Requirement: In the material, take the stretch from the line containing "You are a computer-use" through the end and rename "dropdown" to "menu". Reproduce that stretch with nothing else changed and the pictures omitted.

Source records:
_ _ _
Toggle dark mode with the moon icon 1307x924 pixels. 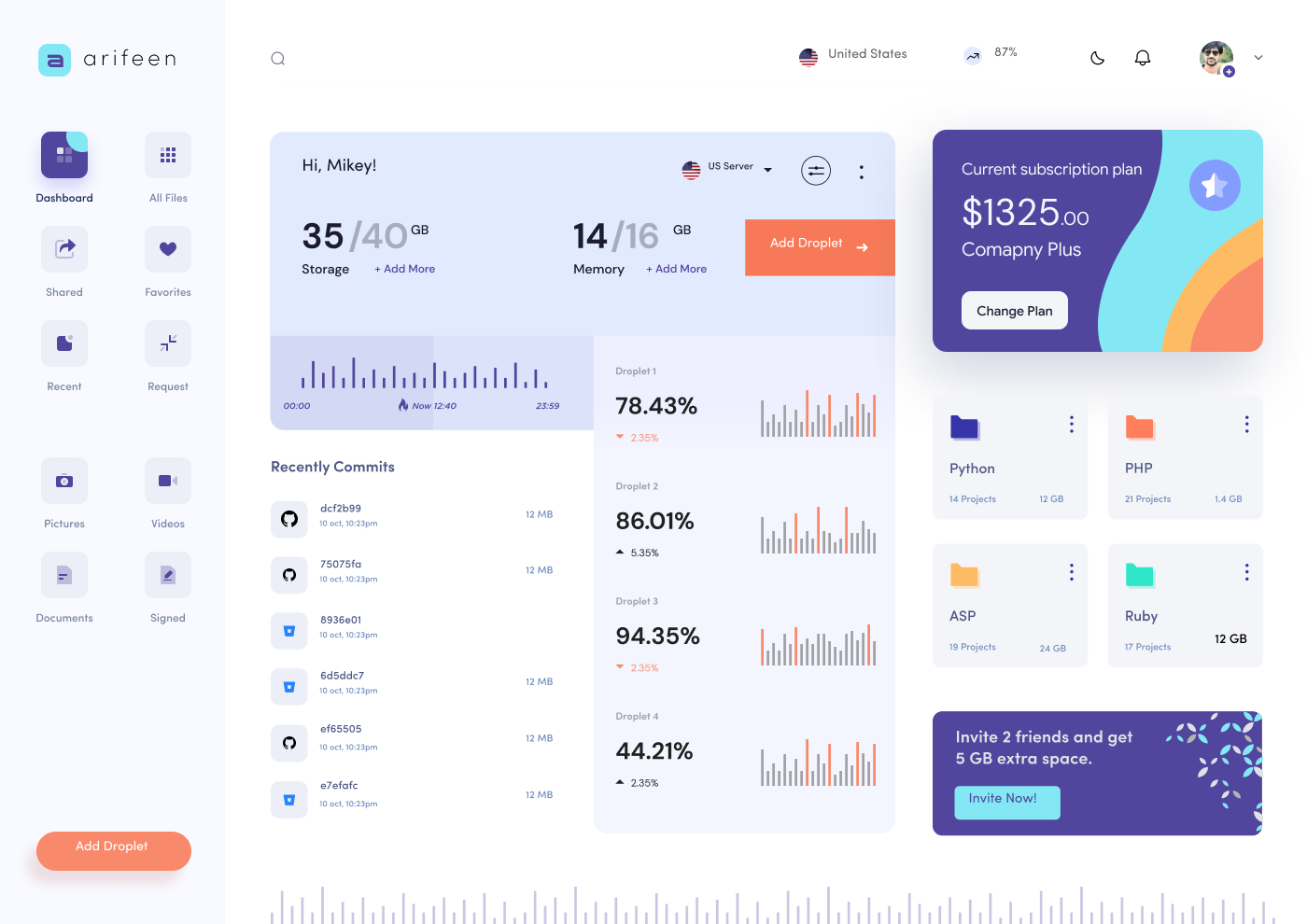pyautogui.click(x=1097, y=57)
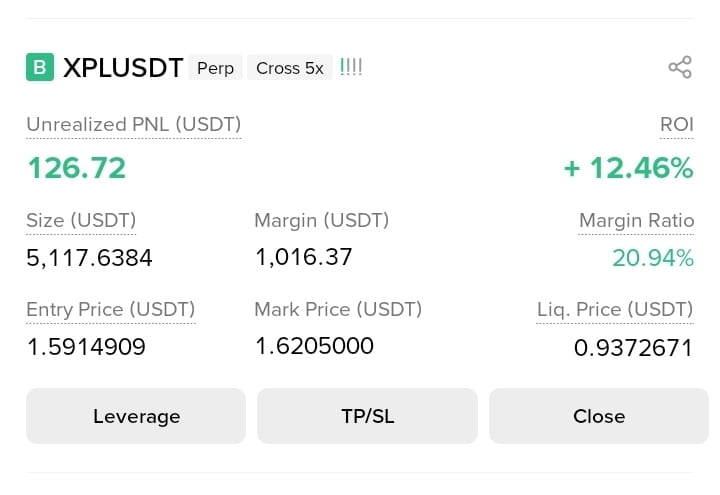The image size is (720, 495).
Task: Click the Margin (USDT) label
Action: (x=322, y=220)
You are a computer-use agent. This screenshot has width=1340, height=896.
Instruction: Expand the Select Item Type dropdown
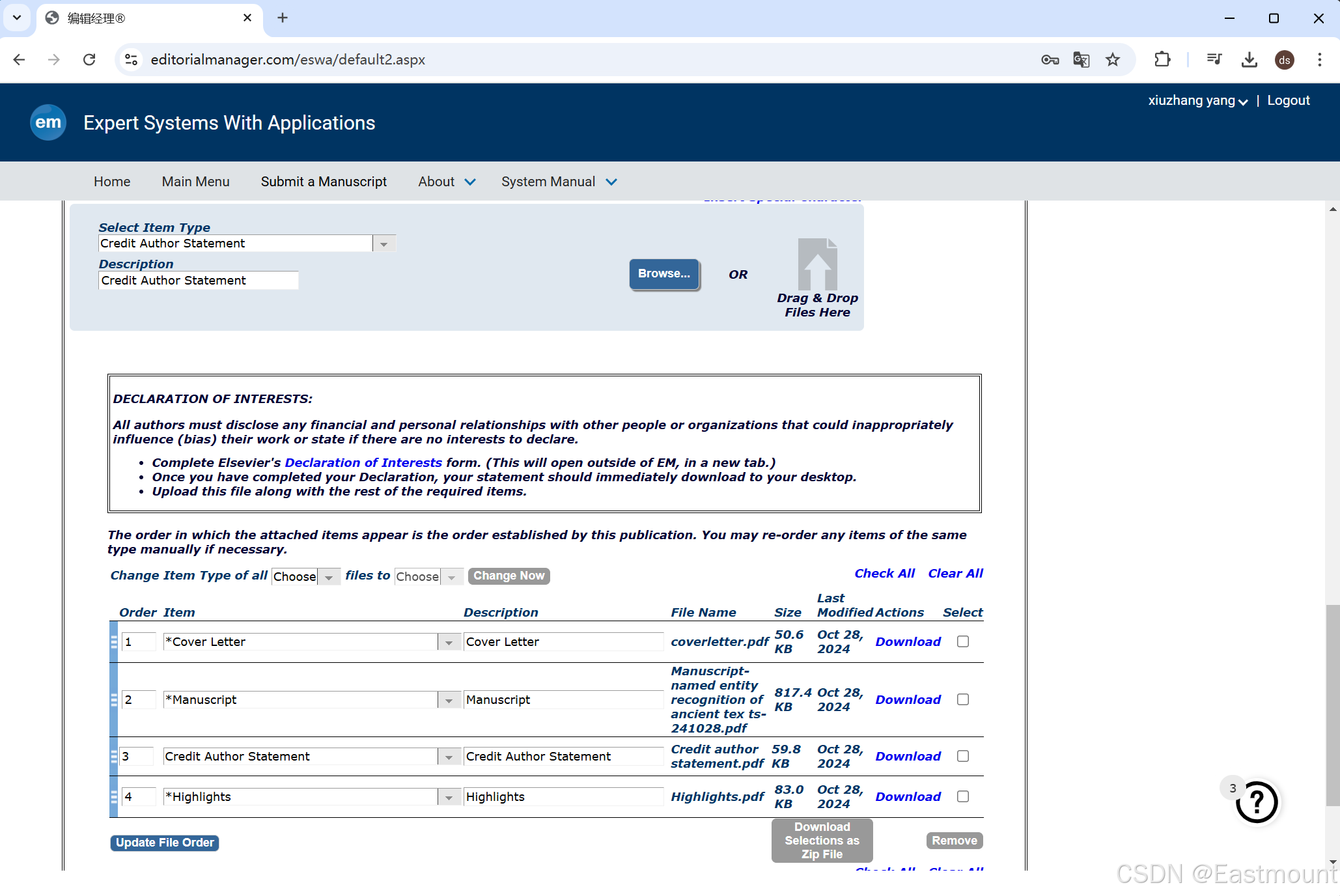[x=384, y=244]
_ _ _
Finished exercise:
You are a computer-use agent. This screenshot has width=1340, height=896.
Instruction: Expand the Select Item Type menu
[x=384, y=244]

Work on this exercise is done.